On this publish, we share a chargeback mannequin that you should use to trace and allocate the prices of Spark workloads operating on Amazon EMR on EC2 clusters. We describe an method that assigns Amazon EMR prices to totally different jobs, groups, or strains of enterprise. You should use this function to distribute prices throughout numerous enterprise items. This may help you in monitoring the return on funding in your Spark-based workloads.

Resolution overview

The answer is designed that will help you observe the price of your Spark purposes operating on EMR on EC2. It might probably enable you to determine value optimizations and enhance the cost-efficiency of your EMR clusters.

The proposed resolution makes use of a scheduled AWS Lambda perform that operates each day.
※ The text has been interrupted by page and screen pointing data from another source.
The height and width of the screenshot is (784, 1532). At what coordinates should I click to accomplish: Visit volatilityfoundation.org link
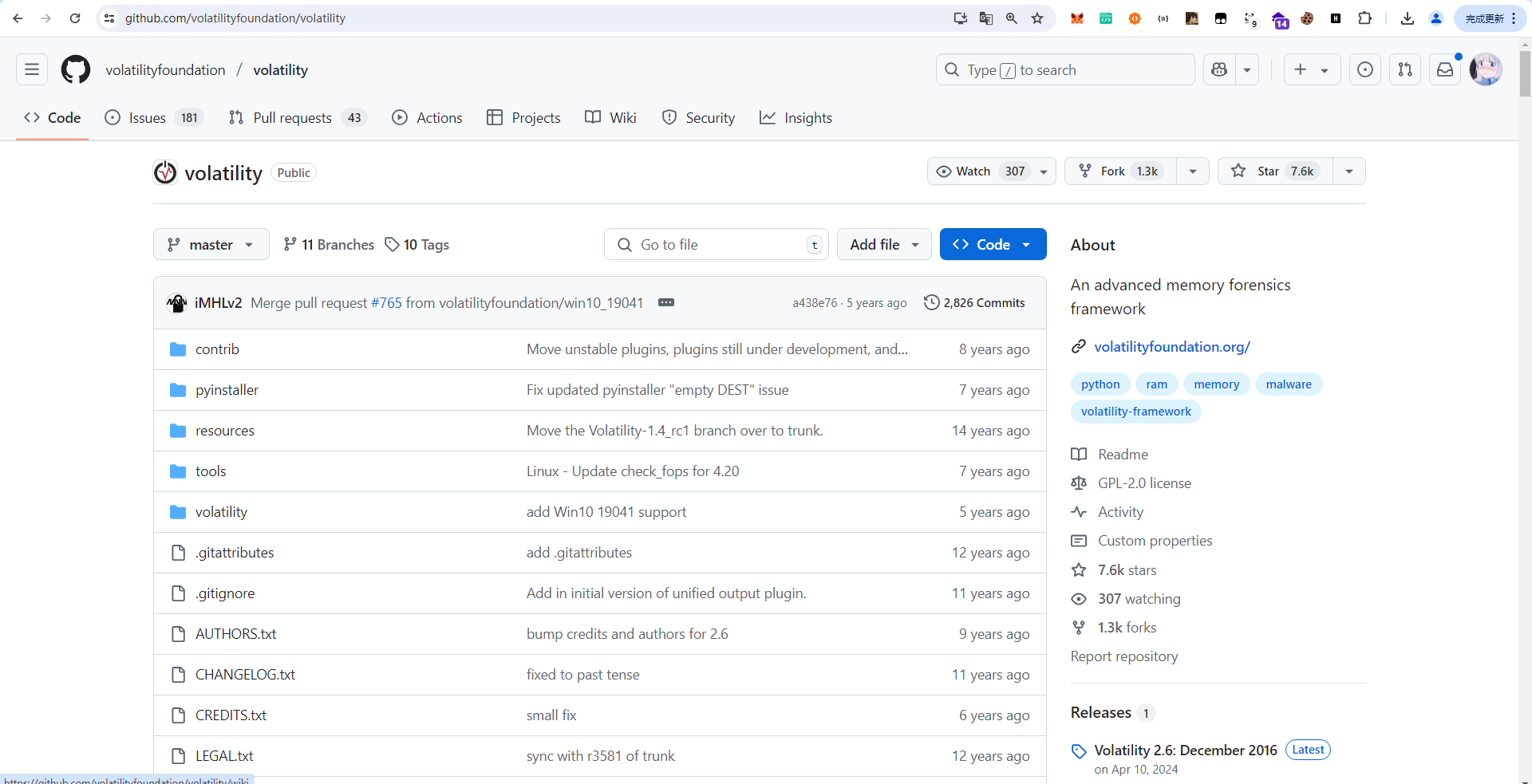[x=1173, y=346]
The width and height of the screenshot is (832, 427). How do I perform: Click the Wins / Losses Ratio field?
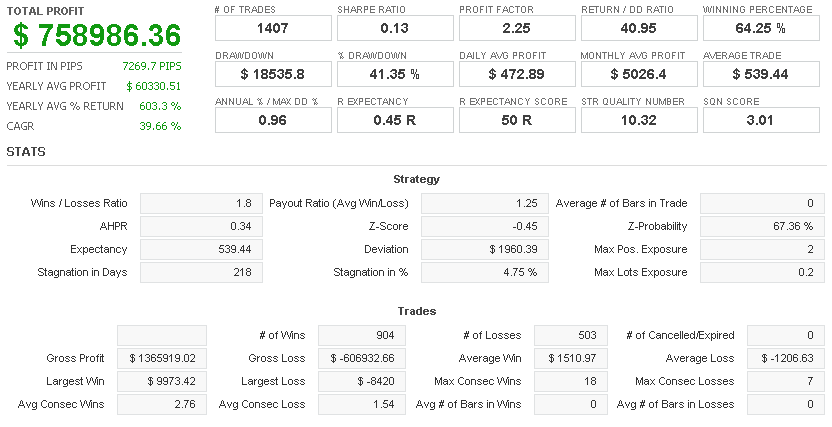pos(198,203)
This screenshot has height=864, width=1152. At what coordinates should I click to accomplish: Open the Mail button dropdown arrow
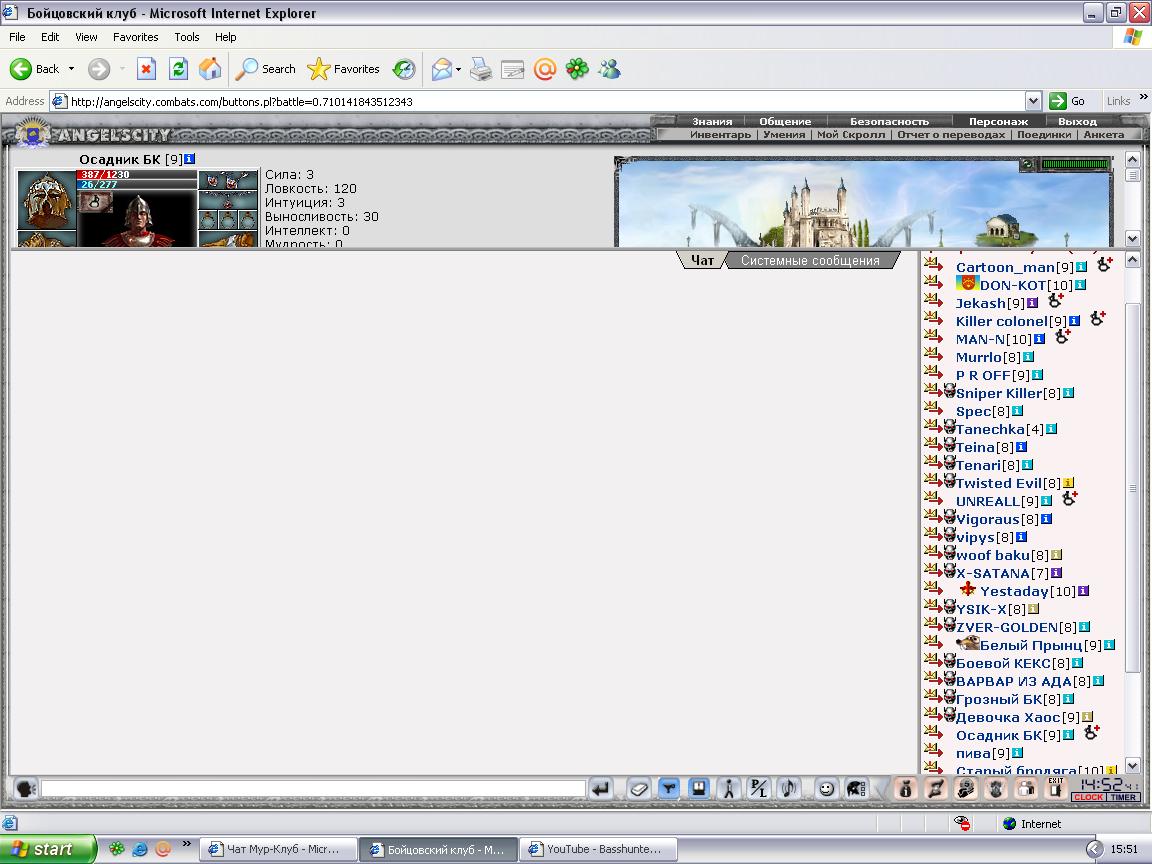[458, 70]
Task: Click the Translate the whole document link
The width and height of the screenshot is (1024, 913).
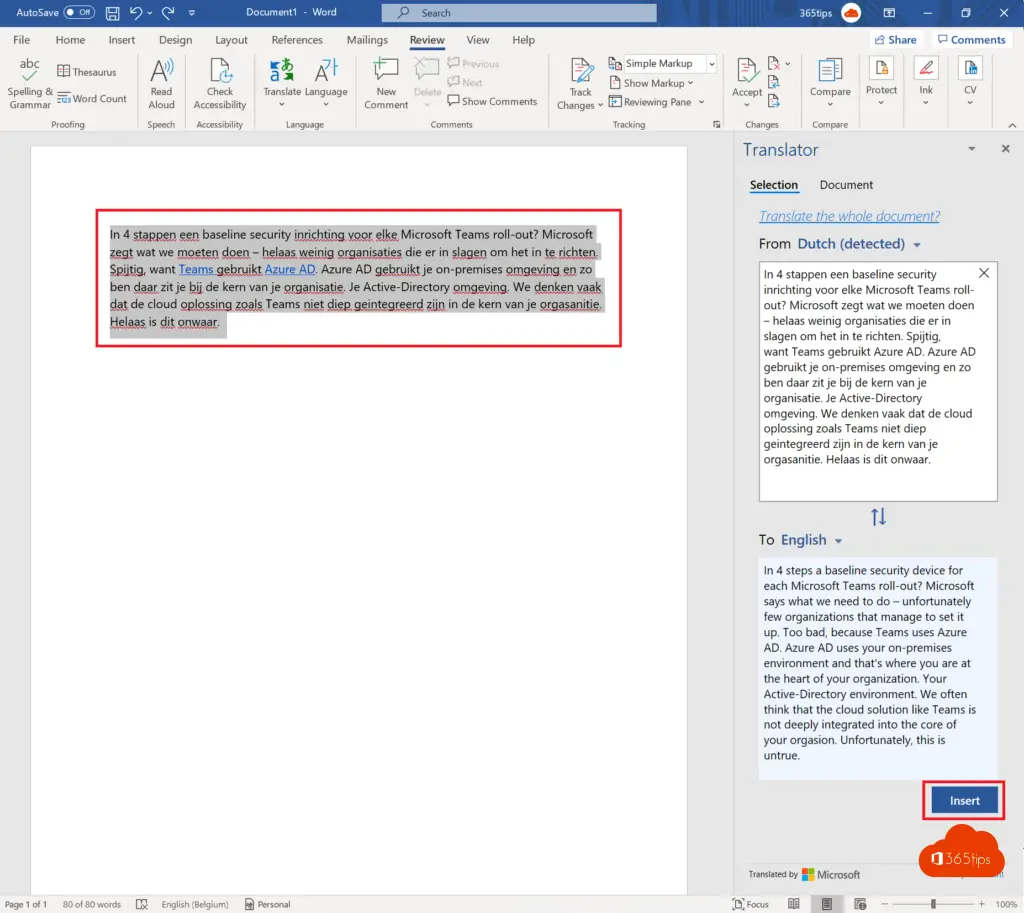Action: [x=849, y=216]
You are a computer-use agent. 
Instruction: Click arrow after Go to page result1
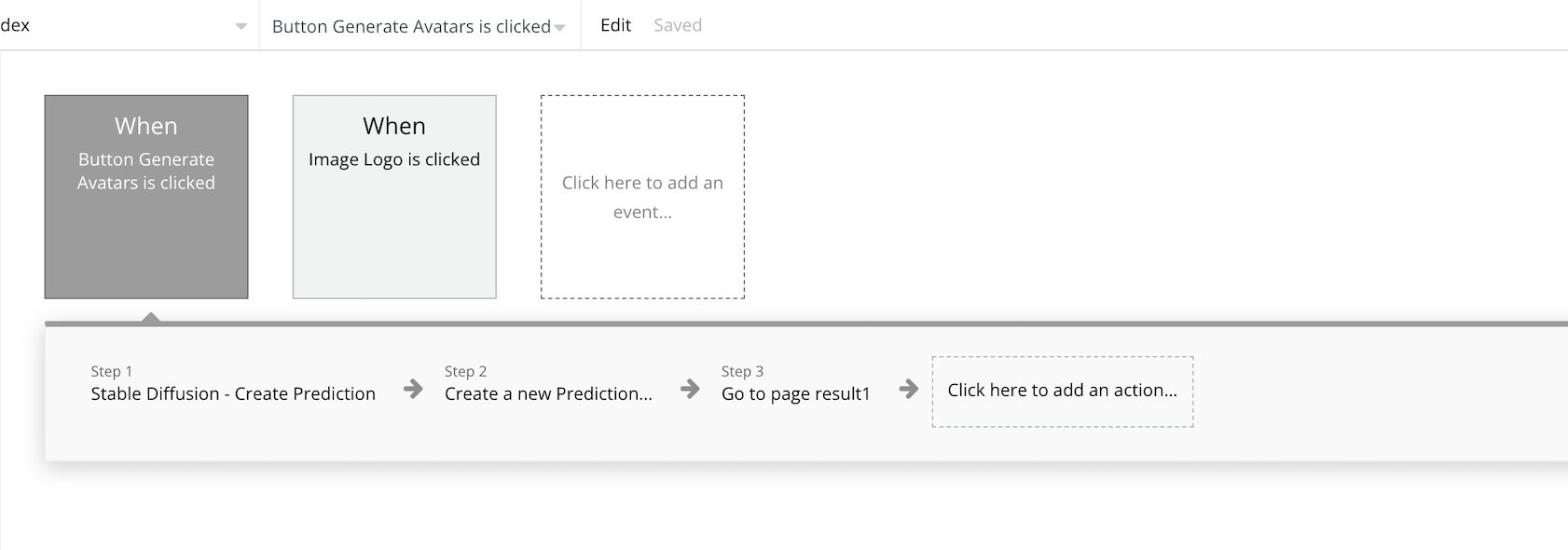click(909, 389)
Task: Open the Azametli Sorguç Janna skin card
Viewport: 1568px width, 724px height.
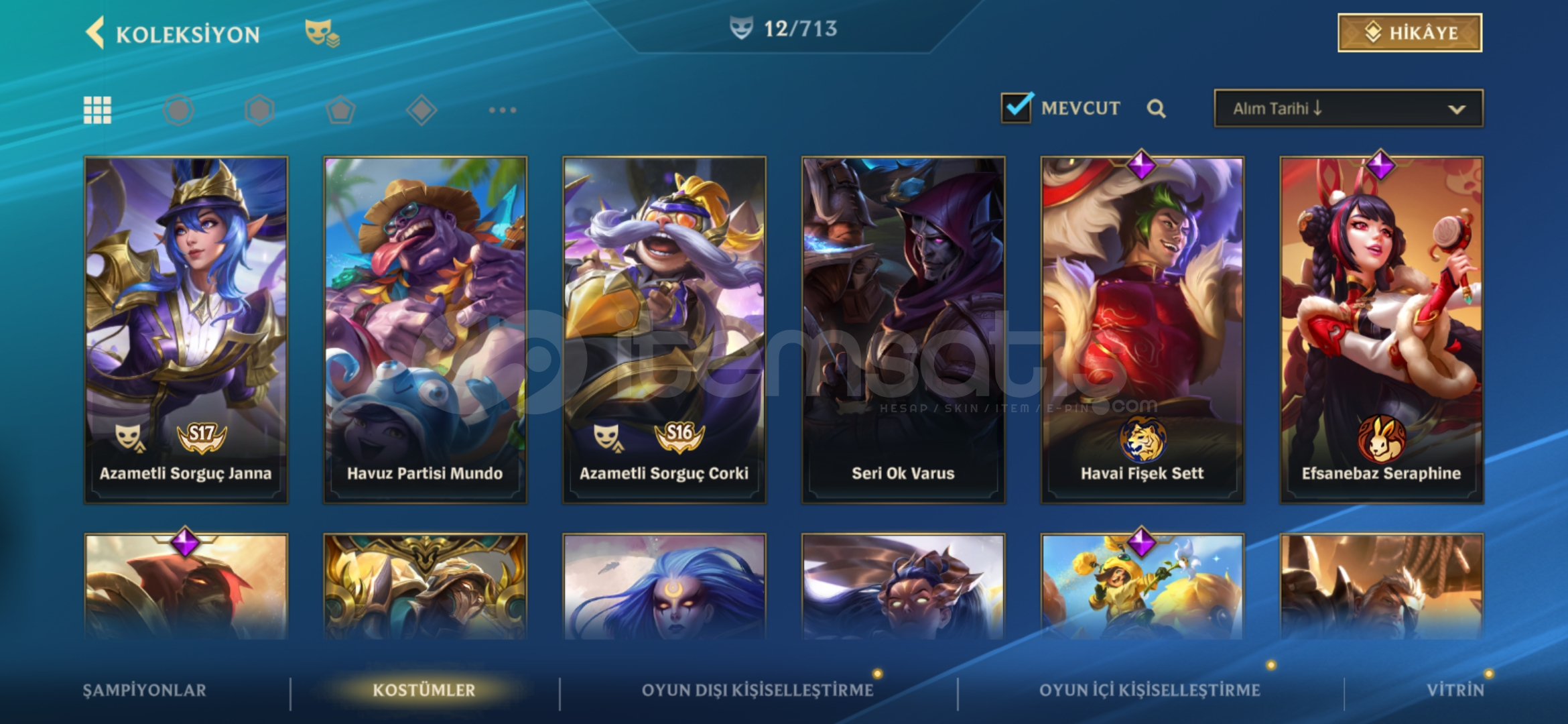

The perform captures utilization and price metrics, that are subsequently saved in Amazon Relational Database Service (Amazon RDS) tables. The information saved within the RDS tables is then queried to derive chargeback figures and generate reporting tendencies utilizing Amazon QuickSight. The utilization of those AWS companies incurs extra prices for implementing this resolution. Alternatively, you’ll be able to take into account an method that includes a cron-based agent script put in in your current EMR cluster, if you wish to keep away from the usage of extra AWS companies and related prices for constructing your chargeback resolution. This script shops the related metrics in an Amazon Easy Storage Service (Amazon S3) bucket, and makes use of Python Jupyter notebooks to generate chargeback numbers based mostly on the info information saved in Amazon S3, utilizing AWS Glue tables.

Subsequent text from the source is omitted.